14. Uit het vorenstaande volgt dat feiten en omstandigheden ontbreken die de nadere verklaring van [vader] van augustus 2010 kunnen ondersteunen, zodat ook het hof niet van een wettelijk vermoeden kan uitgaan dat de Mercedes op 29 juni 2007, toen deze bovendien nog altijd verzekerd was door [vennootschap] tot het vermogen van [appellant] heeft behoord en dat [appellant] daarmee als rechthebbende in de zin van de WAM is te beschouwen.
15. Anders dan [appellant] acht het hof niet beslissend dat Achmea aanvankelijk – kennelijk in de lijn van de tussen partijen gevoerde correspondentie – [appellant] en niet [appellant] Bergschenhoek B.V. heeft beschouwd als diegene die een onjuiste voorstelling van zaken had gegeven en daarmee [appellant] als de in beginsel belanghebbende heeft aangemerkt. Daaruit kan ook niet worden afgeleid dat Achmea dat verweer zou hebben prijsgegeven.
16. Het hiervoor overwogene leidt het hof tot de conclusie dat [appellant] op goede gronden door de rechtbank tot bewijslevering is toegelaten. In hoger beroep heeft [appellant] zich het recht voorbehouden [vader] alsnog als getuige te doen horen. Voorts heeft [appellant] bewijs aangeboden van “zijn eigendom”. [appellant] heeft echter geen concrete feiten en omstandigheden gesteld die zich voor bewijslevering lenen, zodat het hof voorbijgaat aan dit bewijsaanbod van [appellant].

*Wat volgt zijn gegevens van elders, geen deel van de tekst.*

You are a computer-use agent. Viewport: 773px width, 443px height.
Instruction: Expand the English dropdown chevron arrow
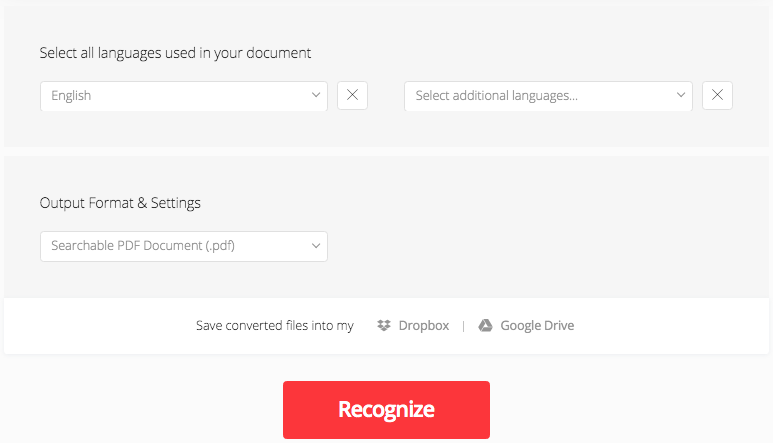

17. Nu in het principale appel de grieven 1 en 2 falen en derhalve ook grief 3 faalt, zodat het bestreden vonnis van 6 april 2011 zal worden bekrachtigd, heeft Achmea geen belang bij bespreking van haar stellingen in (het onvoorwaardelijk ingestelde) incidenteel appel die erop neerkomen dat [appellant] met de bewijsopdracht belast had moeten worden dat de gestelde schade aan de Mercedes het gevolg was van de aanrijding, daar de betwisting door Achmea ten onrechte door de rechtbank als een bevrijdend verweer was aangemerkt. Achmea zal derhalve niet-ontvankelijk verklaard worden in het incidentele appel.
18. [appellant] zal in hoger beroep als de in het ongelijk gestelde partij worden veroordeeld in de kosten in principaal appel. Achmea zal worden veroordeeld in de kosten aan de zijde van [appellant] in incidenteel appel.

Beslissing

in principaal appel en in incidenteel appel
Het hof:
bekrachtigt het vonnis van de rechtbank Rotterdam van 6 april 2011;
veroordeelt [appellant] in de kosten van het principale appel aan de zijde van Achmea en begroot deze kosten tot aan deze uitspraak op € 649,= vast recht en op € 1.158,= salaris advocaat;
verklaart de proceskostenveroordeling uitvoerbaar bij voorraad;
verklaart Achmea niet-ontvankelijk in het door haar ingestelde incidentele beroep tegen de vonnissen van de rechtbank Rotterdam van 18 augustus 2010 en 6 april 2011;
veroordeelt Achmea in de kosten van het incidentele appel aan de zijde van [appellant] en begroot deze kosten tot aan deze uitspraak op€ 579,= salaris advocaat;
wijst het meer of anders gevorderde af.
Dit arrest is gewezen door mrs. E.J. van Sandick, P. Kuipers en J.H.W. de Planque en is uitgesproken ter openbare terechtzitting van 11 november 2014 in aanwezigheid van de griffier.